Seçilen Metin:
17. Hukuk Dairesi 2018/5844 E. , 2019/12460 K.
"İçtihat Metni"MAHKEMESİ :Ticaret Mahkemesi
Taraflar arasındaki alacak davasının yapılan yargılaması sonunda; kararda yazılı nedenlerden dolayı davanın kısmen kabulüne dair verilen hükmün süresi içinde davacı vekili tarafından temyiz edilmesi üzerine dosya incelendi, gereği düşünüldü:
-K A R A R-
Davacı vekili, müvekkilinin emekli devlet memuru olup, sunulan poliçe ile ... Sigorta A.Ş. yetkili acentesinden 09/01/1996 taihinde %95 kar paylı tasarruf hayat sigortası yaptırdığını, daha sonra şirketin davalı tarafından devir alınması sonrası, devir alınan sigorta şirketinden yaklaşık 25.000,00 – 30.000,00 TL bir miktar olması gerekirken 10 yıl sonunda emekli olan müvekkilinin 7.458,73 TL gibi cüzi bir ödemenin yapılacağının bildirildiğini, bu nedenle fazlaya ilişkin hakları saklı kalarak müvekkilinin davalıdan şimdilik 10.000,00-TL alacağının hak ettiği tarihten itibaren işleyecek en yüksek faizi ile birlikte tahsiline, masraf ve ücreti vekalete hükmedilmesine karar verilmesini talep ve dava etmiştir.
Davalı vekili davanın reddini talep etmiştir.
Mahkemece, toplanan deliller, tüm dosya kapsamına göre davanın kısmen kabulü ile 4.099,27 TL"nin dava tarihinden itibaren avans faizi ile davalıdan tahsiline, fazlaya dair talebin reddine karar verilmiş; hüküm, davacı vekilince temyiz edilmiştir.
Dava hayat sigortası kapsamında yaptırdığı poliçe nezdinde biriken primlerin tahsili isteminden ibarettir.

Verilen Malzeme:
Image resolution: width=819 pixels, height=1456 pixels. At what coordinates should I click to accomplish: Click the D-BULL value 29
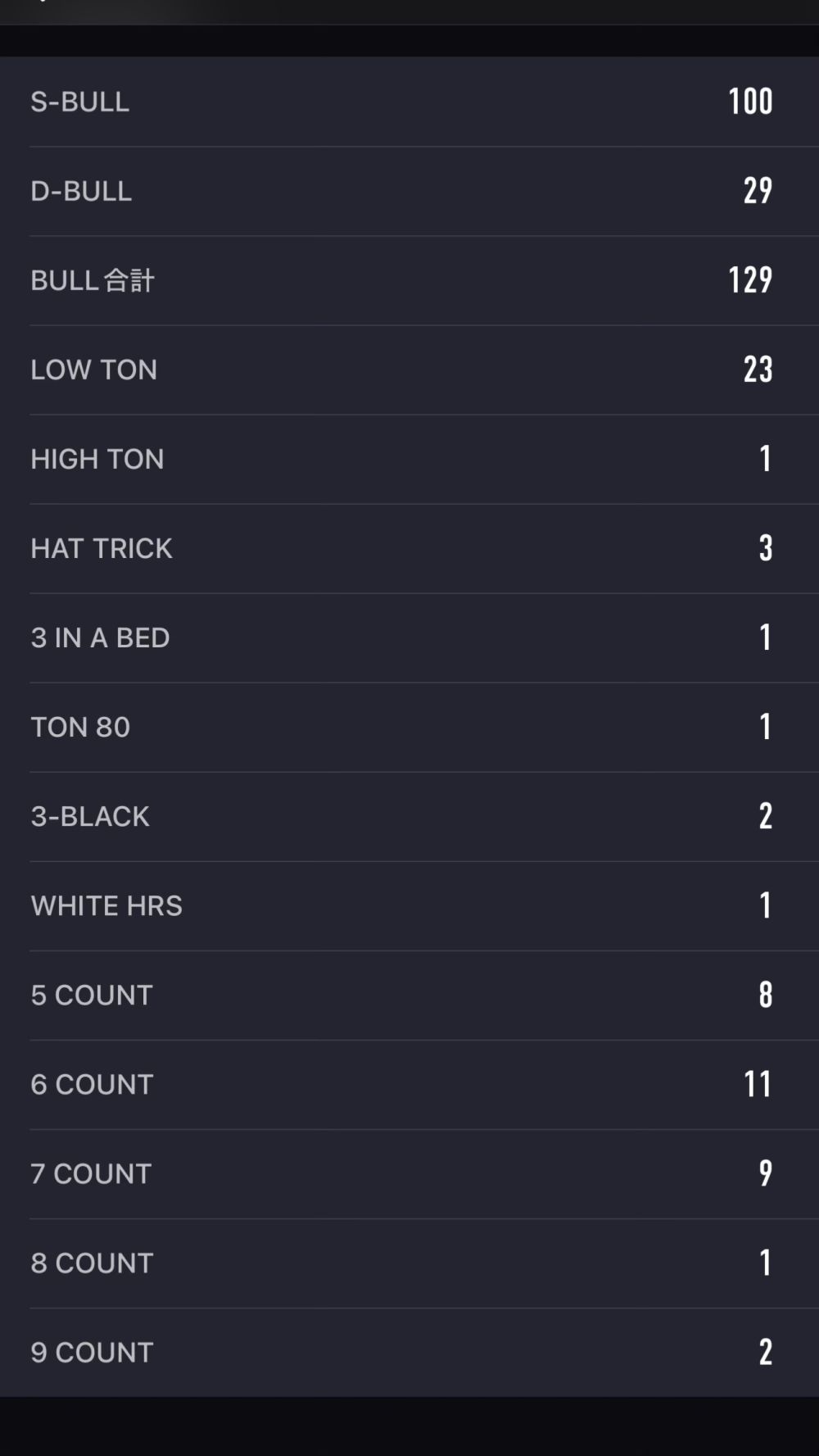coord(758,191)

Görev Listesi:
**a)** Her ifadenin seçilen metinle uyuşup uyuşmadığını evet ya da hayır diye belirtin ve karara varmanızı sağlayan sözleri metinden aynen alıntılayın: (i) Davalı vekili davanın reddedilmesini istemiştir. (ii) Mahkeme davayı tamamen kabul etmiştir. (iii) Hüküm davacı vekili tarafından temyiz edilmiştir.
**b)** Seçilen metinde "Mahkemece, toplanan deliller, tüm" sözlerinden "vekilince temyiz edilmiştir." sözlerine kadar uzanan kısmı hiçbir değişiklik yapmadan yeniden yazın.

Alıştırma Çözümleri:
**a)**
(i) Evet: "Davalı vekili davanın reddini talep etmiştir."
(ii) Hayır: "davanın kısmen kabulü ile"
(iii) Evet: "hüküm, davacı vekilince temyiz edilmiştir"

**b)**
Mahkemece, toplanan deliller, tüm dosya kapsamına göre davanın kısmen kabulü ile 4.099,27 TL"nin dava tarihinden itibaren avans faizi ile davalıdan tahsiline, fazlaya dair talebin reddine karar verilmiş; hüküm, davacı vekilince temyiz edilmiştir.